Having to cancel or postpone can be emotionally and financially crushing. With so many unknowns in this unprecedented coronavirus outbreak and extreme social distancing measures in place, wedding planning has become more stressful than ever.
"It's very clear that you should not be getting married during this time, so everyone's just trying to make the best of it," says Seattle based wedding DJ Alan Chitlik.
Alan says he's already had several couples postpone their big day, which he recognizes is easier said than done.
"If you are willing to get married on something other than a Saturday, you probably still have some options," he said.
For soon-to-be bride Holly Shanelle, a client of Alan's, getting married on a week day made postponing easier.
"About three days ago our venue emailed us and let us know that they were offering to change dates without a change fee," said Holly.
She says pushing their date from April 29th to June 29th was surprisingly simple and cost-free.
"I would say that the stress it added was cancelled out.
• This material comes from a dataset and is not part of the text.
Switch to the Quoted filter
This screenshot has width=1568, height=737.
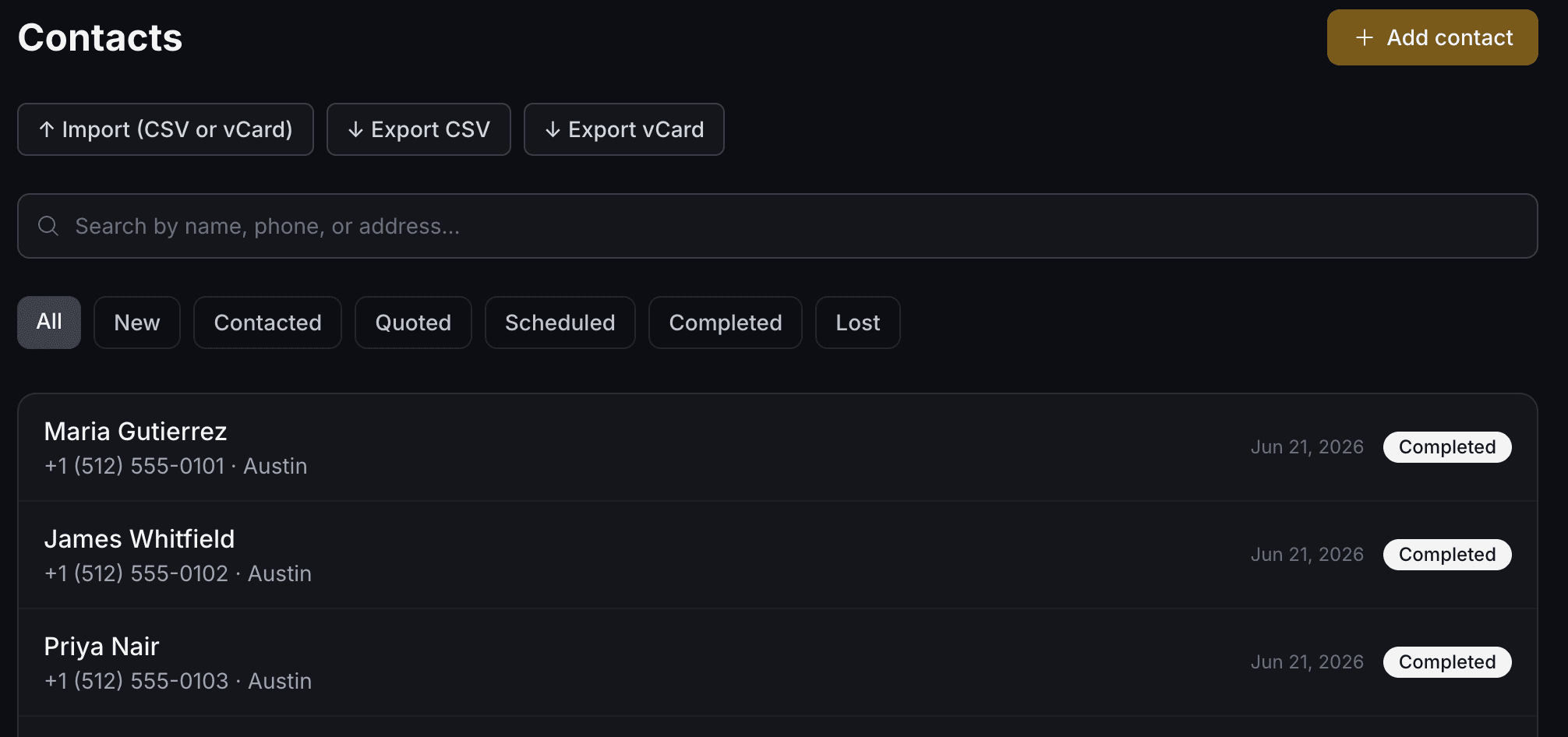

If we had to stick with the wedding date of April 29th I think it would be even more stressful."
But many brides aren't having an experience like Holly.
"It's so stressful that I've gone numb almost," said bride Kristin Milton.
She and her fiancé Chuck have long had their date of April 25th.
"We’re coming up on our final payments that are due for everything and we’re told pay now and maybe you’ll have a wedding later, maybe not," said Holly.
"It feels like we’re being forced to have it," Chuck said.
They're currently trying to weigh their options.
"Our venue has told us they’d allow us to reschedule but only if its within 90 days of our original date, and we don’t don’t feel comfortable doing that with how unpredictable all of this is."
The couple says other expenses appear to be nonrefundable no matter what.
"Our catering company has told us everything, your entire payment is due, in full, and then if we wanted to reschedule they would charge us an additional fee for that," said Holly.
The couple worries they'll be stuck paying about $11,000 for the food alone. And this is where this nightmare scenario gets complicated: how vendors, who already anticipate serious financial struggles because of the virus, are handling this.
"I have a friend who is a DJ in Snohomish County and he's had so many cancellations he's struggling to pay rent, so he literally was mowing lawns this weekend," said Alan.
Alan says if a couple cancels, he's going to give them a full refund. But he says for many vendors, that is a very difficult decision and could severely hurt their business.
"It's hard on the vendors too and we understand that, it's business and they need an income as well. But with such clear CDC and public health recommendations, we need to work together," said Kristin Milton.